Dear Husband
- First edition cover
- Author: Joyce Carol Oates
- Language: English
- Genre: Short stories
- Publisher: Ecco Press
- Publication date: March 31, 2009
- Publication place: United States
- Pages: 326
- ISBN: 9780061704314
- OCLC: 232977995

= Dear Husband (short story collection) =

2009 short story collection by Joyce Carol Oates

Dear Husband is a collection of short stories by Joyce Carol Oates. It was published in 2009 by Ecco Press.

==Stories==
The book contains 14 stories, all of which have been previously published.

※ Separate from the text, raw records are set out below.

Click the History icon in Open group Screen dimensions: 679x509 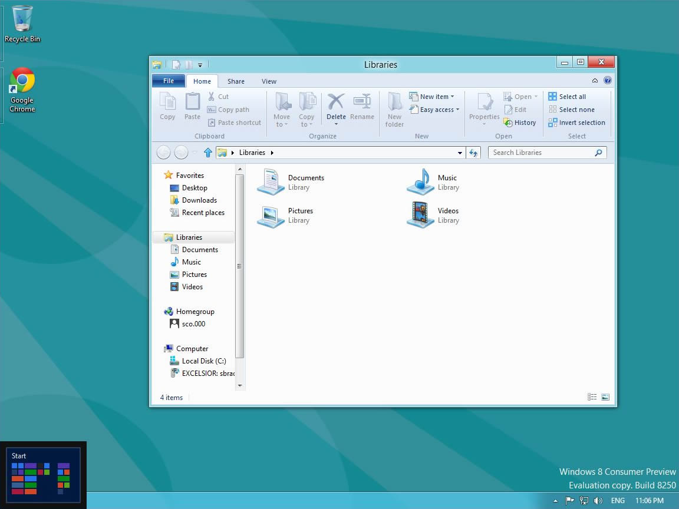[508, 123]
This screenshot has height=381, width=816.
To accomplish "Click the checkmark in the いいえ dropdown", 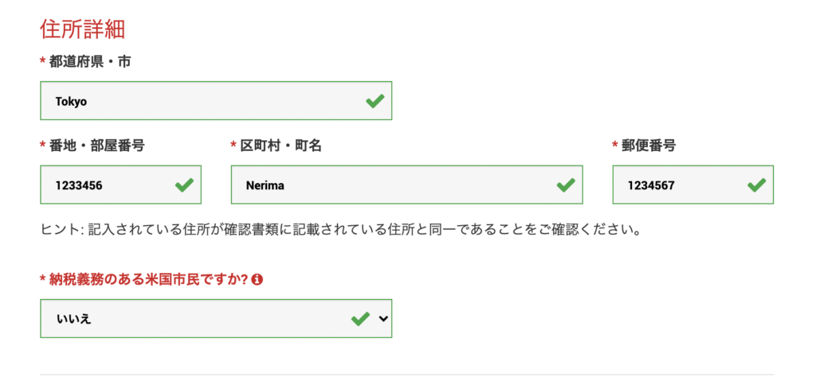I will (360, 319).
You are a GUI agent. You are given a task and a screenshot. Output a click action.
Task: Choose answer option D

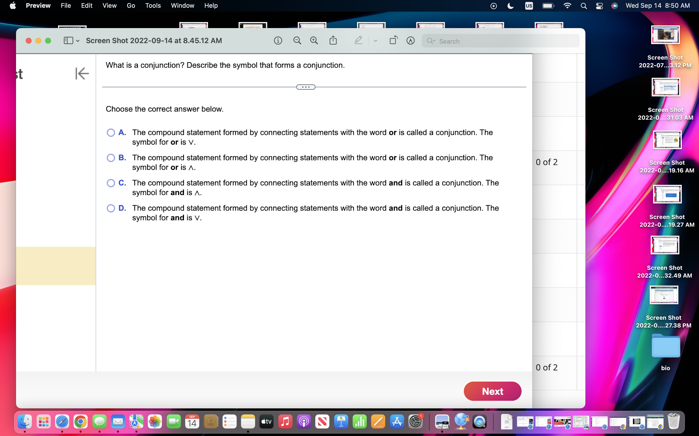[111, 208]
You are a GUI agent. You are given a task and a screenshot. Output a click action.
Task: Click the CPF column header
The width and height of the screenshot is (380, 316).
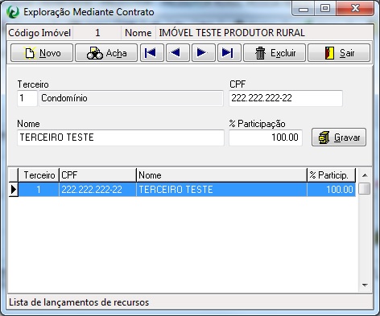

The book is broken up into two parts.

===Part 1===
- "Panic" (Michigan Quarterly Review, Summer 2004) – A family deals with their reactions to a potentially deadly situation.
- "Special" (Boulevard, Fall 2007) – Details a girl growing up with an older autistic sister who has disfigured her.
- "The Blind Man's Sighted Daughters" (Fiction, 2007) – A grown woman struggles to deal with her aged father and the knowledge that he is a murderer.
- "Magada Maria" (Timothy McSweeney's Quarterly Concern, 2007) – A story of a woman's slow downward spiral over the years, told from her last boyfriend's point of view.
- "A Princeton Idyll" (The Yale Review, October 2006) – Story told in a series of letters between a woman and a housekeeper regarding the woman's grandfathers death and dissolution of the family.
- "Cutty Sark" (Salmagundi, Spring/Summer 2009) – A man deals with the pressure of having a famous incestuous mother.
- "Landfill" (The New Yorker, October 9, 2006) – Murder mystery centered on a young man's death at a fraternity house.
- "Vigilante" (Boulevard, Fall 2008) – Home from college, the protagonist struggles with drug addiction and an abusive father.
- "The Heart Sutra" (American Short Fiction, Spring 2009) – Two famous poets deal with separation from each other in vastly different fashion.

===Part 2===
- "Dear Joyce Carol" (Boulevard, Spring 2008) – A series of fictional letters written to the author by a stalker.
- "Suicide by Fitness Center" (Harper's Magazine, June 2008) – Depressed a woman attempts suicide at a fitness center.
- "The Glazers" (American Short Fiction, Winter/Spring 2008) – Meeting the family of her boyfriend a woman discovers a dark secret.
- "Mistrial" (Storie, 2003) – Retired librarian is on a jury, but has a secret motive.
- "Dear Husband" (Conjunctions, Fall 2008) – The titular story of the collection. A short final letter from a wife to her husband.